• Stored items:
┄┄┄┄┄┄

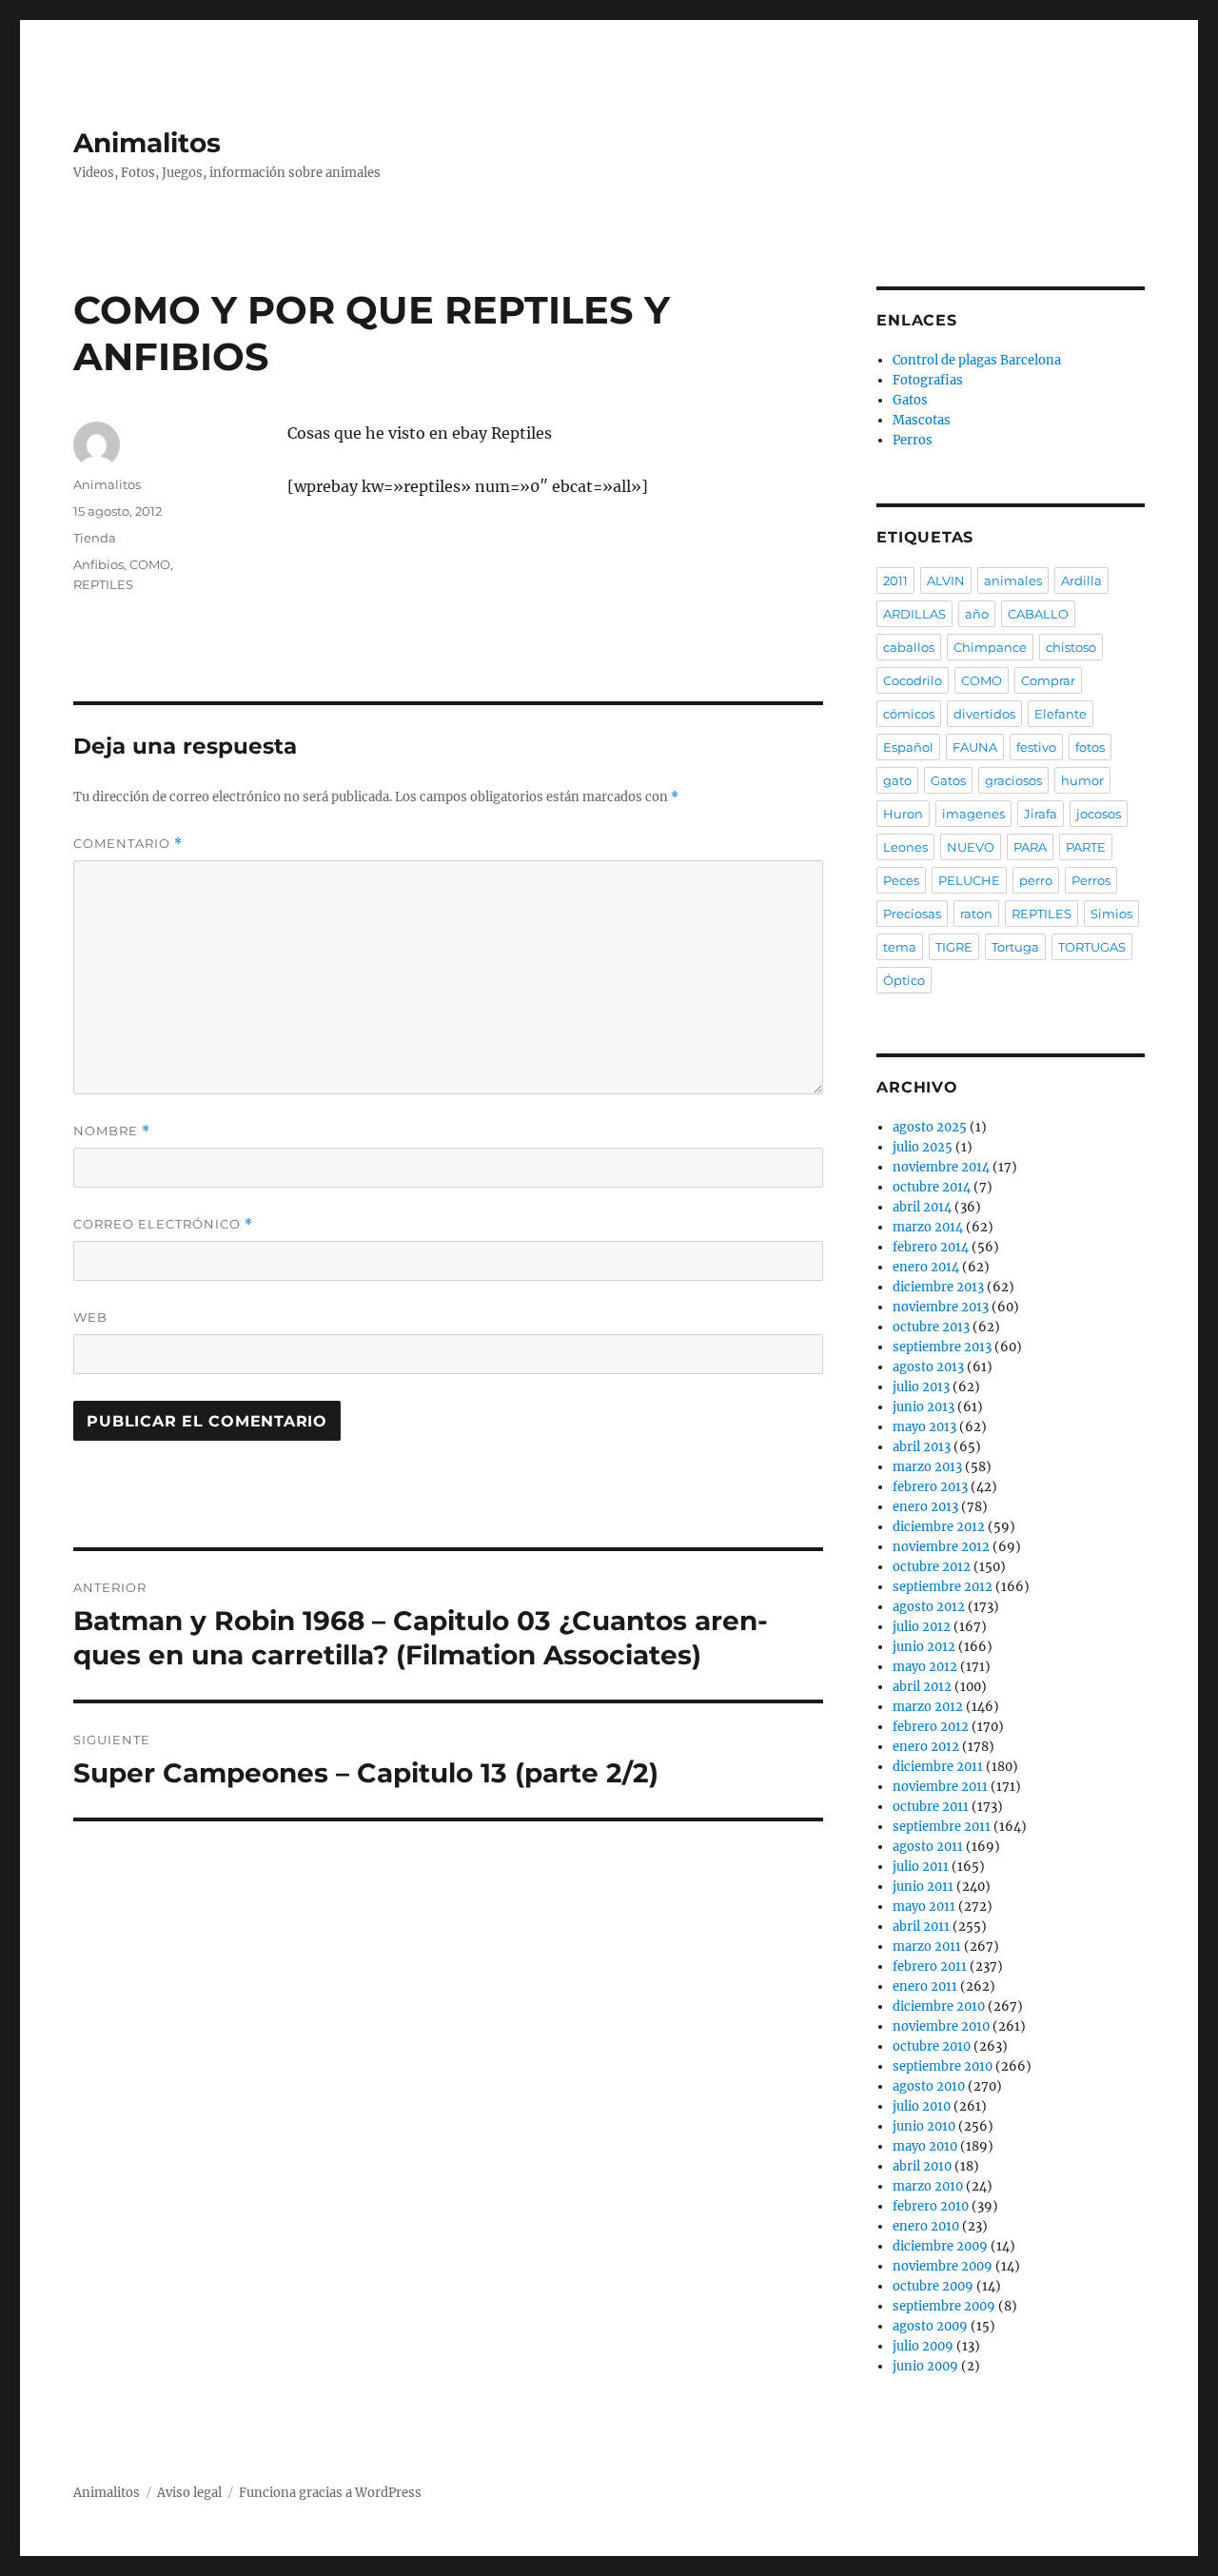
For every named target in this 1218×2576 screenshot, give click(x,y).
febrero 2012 (931, 1727)
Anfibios (98, 564)
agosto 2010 (929, 2086)
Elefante (1060, 713)
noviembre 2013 (941, 1307)
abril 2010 (922, 2166)
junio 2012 (924, 1647)
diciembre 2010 (939, 2006)
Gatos (910, 400)
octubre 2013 (931, 1327)
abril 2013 (922, 1447)
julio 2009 (923, 2346)
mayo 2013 (924, 1427)
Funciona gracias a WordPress (330, 2493)
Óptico (904, 980)
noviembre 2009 (942, 2266)
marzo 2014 (928, 1227)
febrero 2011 (930, 1966)
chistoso (1071, 647)
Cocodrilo (912, 680)
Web (90, 1317)
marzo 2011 (927, 1946)
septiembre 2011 (942, 1827)
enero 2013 (925, 1507)
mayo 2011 (924, 1906)
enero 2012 (926, 1747)
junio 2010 (924, 2126)
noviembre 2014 (941, 1167)
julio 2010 (922, 2106)
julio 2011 (921, 1866)
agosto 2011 (928, 1847)
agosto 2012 (929, 1607)
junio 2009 (925, 2366)
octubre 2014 (932, 1187)
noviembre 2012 (941, 1547)
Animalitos (147, 143)
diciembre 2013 (938, 1287)
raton (976, 913)
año (977, 613)
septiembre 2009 (944, 2306)
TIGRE (953, 946)
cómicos (908, 713)
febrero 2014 (931, 1247)
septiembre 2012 (942, 1587)
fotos (1090, 747)
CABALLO (1038, 613)
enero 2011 (925, 1986)
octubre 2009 (933, 2286)
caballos (908, 647)
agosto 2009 (930, 2326)
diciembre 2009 (940, 2246)
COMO (149, 564)
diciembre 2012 (939, 1527)
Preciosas (912, 913)
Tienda (94, 537)
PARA (1030, 847)
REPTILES (103, 584)
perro (1035, 880)
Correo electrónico (163, 1224)
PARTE (1086, 847)
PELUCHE (969, 880)
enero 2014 (926, 1267)
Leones (905, 847)
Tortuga (1015, 946)
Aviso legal (189, 2493)
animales (1013, 580)
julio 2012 (922, 1627)
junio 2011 (923, 1886)
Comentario (128, 844)
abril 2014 (922, 1207)
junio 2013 (923, 1407)
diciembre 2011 (938, 1767)
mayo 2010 (925, 2146)
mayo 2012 (925, 1667)
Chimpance (990, 647)
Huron (903, 813)
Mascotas (922, 420)
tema (899, 946)
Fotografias (928, 380)
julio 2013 (921, 1387)
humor (1082, 780)
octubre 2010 (932, 2046)
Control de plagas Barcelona (977, 360)
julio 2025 (923, 1147)
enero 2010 (926, 2226)
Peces (901, 880)
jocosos (1098, 813)
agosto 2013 (928, 1367)
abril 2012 (922, 1687)
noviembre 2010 (941, 2026)
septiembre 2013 (942, 1347)
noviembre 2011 (940, 1787)
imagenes (973, 813)
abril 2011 (921, 1926)
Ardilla (1081, 580)
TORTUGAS (1092, 946)
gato (897, 780)
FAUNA (975, 747)
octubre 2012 (932, 1567)
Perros (913, 440)
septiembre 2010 (942, 2066)
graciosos (1013, 780)
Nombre (111, 1131)
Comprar (1048, 680)
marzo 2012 (928, 1707)
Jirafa (1040, 813)
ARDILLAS (914, 613)
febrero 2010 (931, 2206)
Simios (1111, 913)
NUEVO (970, 847)
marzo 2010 (928, 2186)
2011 (895, 580)
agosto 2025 (930, 1127)
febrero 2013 (930, 1487)
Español (908, 747)
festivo (1036, 747)
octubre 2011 (931, 1807)
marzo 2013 (927, 1467)
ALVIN (946, 580)
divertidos (984, 713)
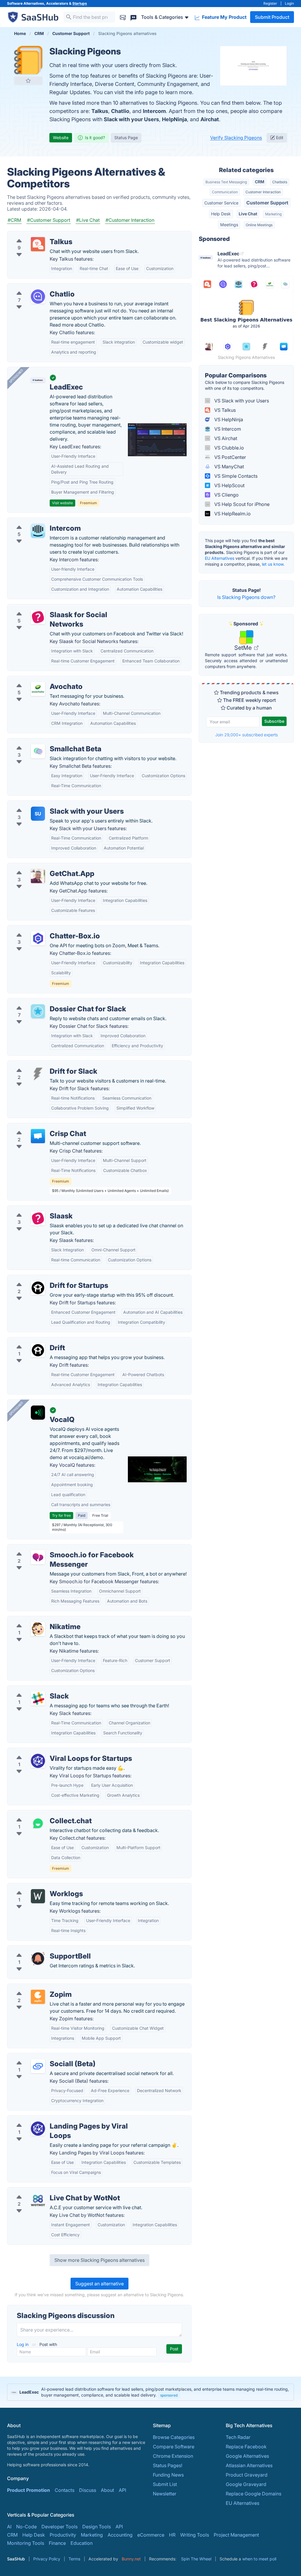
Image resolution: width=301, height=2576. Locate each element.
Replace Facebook (246, 2447)
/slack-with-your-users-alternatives (50, 804)
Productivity (63, 2535)
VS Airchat (225, 438)
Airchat (209, 119)
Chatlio (120, 111)
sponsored (169, 2395)
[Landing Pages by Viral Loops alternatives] (38, 2129)
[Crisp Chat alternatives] (38, 1136)
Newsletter (164, 2494)
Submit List (165, 2484)
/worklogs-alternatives (37, 1887)
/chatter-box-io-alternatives (42, 929)
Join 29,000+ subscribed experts (246, 734)
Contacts (64, 2490)
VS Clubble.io (228, 448)
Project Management (236, 2535)
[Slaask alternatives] (38, 1218)
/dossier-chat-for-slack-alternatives (51, 1002)
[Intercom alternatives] (38, 531)
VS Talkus (224, 410)
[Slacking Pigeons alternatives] (28, 60)
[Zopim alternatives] (38, 1997)
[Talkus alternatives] (38, 244)
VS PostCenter (229, 457)
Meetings (229, 224)
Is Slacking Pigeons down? (246, 597)
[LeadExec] (38, 380)
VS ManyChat (228, 466)
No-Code (26, 2527)
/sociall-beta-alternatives (39, 2057)
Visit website (62, 503)
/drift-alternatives (31, 1341)
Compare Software (173, 2447)
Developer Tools (59, 2527)
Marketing (273, 214)
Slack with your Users (131, 119)
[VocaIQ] (38, 1413)
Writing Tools (194, 2535)
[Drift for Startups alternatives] (38, 1288)
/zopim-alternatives (33, 1987)
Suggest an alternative (99, 2284)
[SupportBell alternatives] (38, 1958)
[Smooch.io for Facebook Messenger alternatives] (38, 1557)
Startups (79, 3)
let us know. (273, 564)
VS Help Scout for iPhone (241, 504)
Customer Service (221, 202)
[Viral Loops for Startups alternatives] (38, 1761)
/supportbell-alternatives (39, 1949)
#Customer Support (48, 220)
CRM (259, 181)
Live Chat (248, 213)
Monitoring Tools (25, 2543)
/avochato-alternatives (37, 679)
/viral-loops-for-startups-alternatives (52, 1751)
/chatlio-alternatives (34, 287)
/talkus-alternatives (33, 235)
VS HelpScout (229, 485)
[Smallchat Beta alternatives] (38, 751)
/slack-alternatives (32, 1689)
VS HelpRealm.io (232, 514)
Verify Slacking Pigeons (236, 138)
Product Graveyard (246, 2475)
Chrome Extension (173, 2456)
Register (270, 3)
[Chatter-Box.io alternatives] (38, 938)
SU (38, 814)
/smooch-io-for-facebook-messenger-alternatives (67, 1548)
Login (289, 3)
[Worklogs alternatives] (38, 1896)
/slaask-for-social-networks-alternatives (56, 608)
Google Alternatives (247, 2456)
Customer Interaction (263, 192)
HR (172, 2535)
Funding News (168, 2475)
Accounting (120, 2535)
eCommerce (150, 2535)
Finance (57, 2543)
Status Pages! (167, 2465)
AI (9, 2527)
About (107, 2490)
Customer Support (267, 203)
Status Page (126, 137)
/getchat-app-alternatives (40, 867)
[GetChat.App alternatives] (38, 876)
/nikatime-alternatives (36, 1620)
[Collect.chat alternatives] (38, 1823)
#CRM (14, 220)
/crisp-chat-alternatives (37, 1127)
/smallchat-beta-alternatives (43, 742)
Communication (225, 192)
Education (82, 2543)
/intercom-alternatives (36, 521)
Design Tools (96, 2527)
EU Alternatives (219, 558)
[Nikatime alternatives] (38, 1629)
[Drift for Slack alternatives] (38, 1074)
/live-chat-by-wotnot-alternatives (48, 2191)
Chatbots (279, 182)
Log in (23, 2344)
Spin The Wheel (196, 2558)
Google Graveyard (246, 2484)
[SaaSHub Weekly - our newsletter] (123, 17)
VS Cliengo (226, 495)
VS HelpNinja (228, 419)
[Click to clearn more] (150, 2392)
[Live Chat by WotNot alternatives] (38, 2200)
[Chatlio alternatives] (38, 296)
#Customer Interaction (130, 220)
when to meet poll (259, 2558)
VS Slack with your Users (241, 401)
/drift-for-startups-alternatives (45, 1278)
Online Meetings (259, 225)
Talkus (99, 111)
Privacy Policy (46, 2558)
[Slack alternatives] (38, 1698)
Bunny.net (131, 2558)
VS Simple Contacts (235, 476)
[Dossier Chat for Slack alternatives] (38, 1011)
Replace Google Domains (253, 2494)
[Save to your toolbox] (28, 80)
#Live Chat (88, 220)
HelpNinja (174, 119)
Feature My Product (224, 17)
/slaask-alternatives (33, 1209)
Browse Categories (174, 2437)
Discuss (87, 2490)
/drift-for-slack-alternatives (41, 1064)
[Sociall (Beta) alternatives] (38, 2066)
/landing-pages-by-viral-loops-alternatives (59, 2119)
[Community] (133, 17)
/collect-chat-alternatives (39, 1814)
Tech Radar (238, 2437)
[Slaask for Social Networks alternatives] (38, 617)
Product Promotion (28, 2490)
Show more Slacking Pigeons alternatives (99, 2260)
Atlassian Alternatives (249, 2465)
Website (60, 137)
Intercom (154, 111)
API (122, 2490)
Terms (74, 2558)
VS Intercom (227, 429)
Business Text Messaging (226, 182)
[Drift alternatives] (38, 1350)
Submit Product (272, 17)
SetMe (243, 647)
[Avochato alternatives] (38, 689)
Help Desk (221, 213)
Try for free (61, 1515)
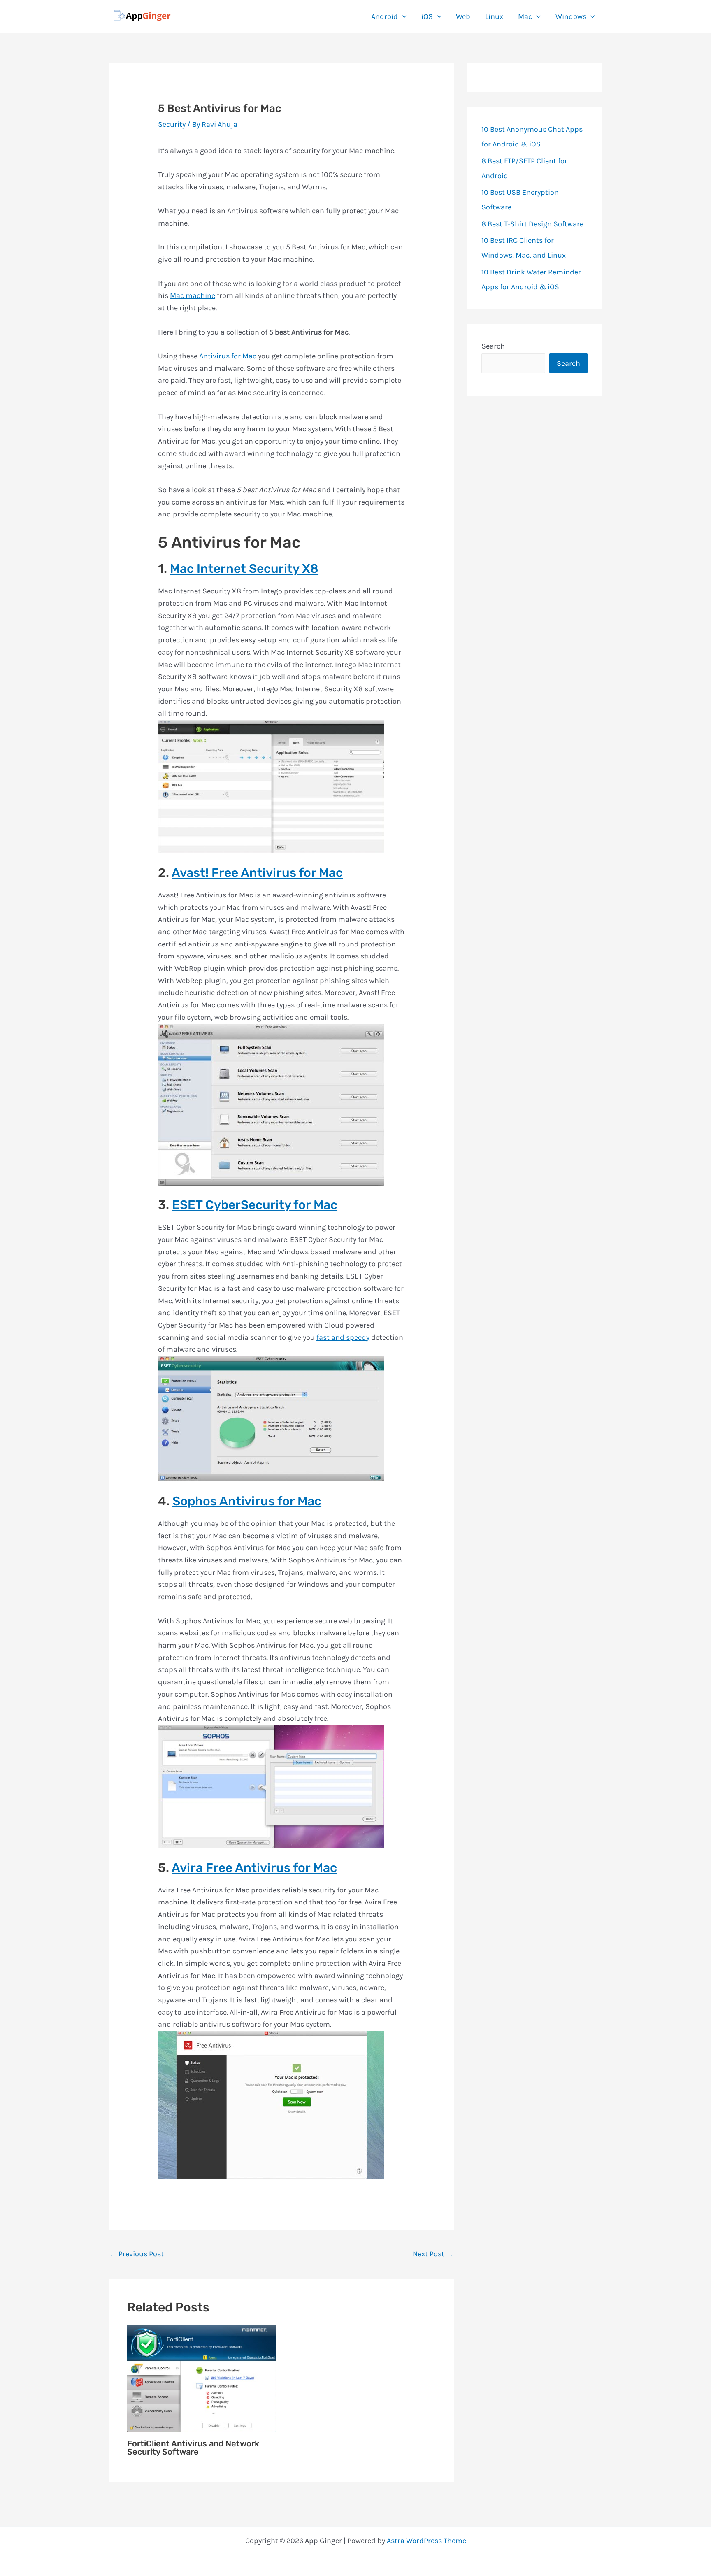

┄┄┄┄┄┄

• Work item: Repeat, exactly as they stand above, the lines from the line with "[Collect.chat alternatives] (38, 1823)" to the line with "VS Cliengo (226, 495)", both lines included.

• Response to this exercise:
[Collect.chat alternatives] (38, 1823)
#CRM (14, 220)
/crisp-chat-alternatives (37, 1127)
/smallchat-beta-alternatives (43, 742)
Communication (225, 192)
Education (82, 2543)
/intercom-alternatives (36, 521)
Design Tools (96, 2527)
EU Alternatives (219, 558)
[Nikatime alternatives] (38, 1629)
[Drift for Slack alternatives] (38, 1074)
/live-chat-by-wotnot-alternatives (48, 2191)
Chatbots (279, 182)
Log in (23, 2344)
Spin The Wheel (196, 2558)
Google Graveyard (246, 2484)
[SaaSHub Weekly - our newsletter] (123, 17)
VS Cliengo (226, 495)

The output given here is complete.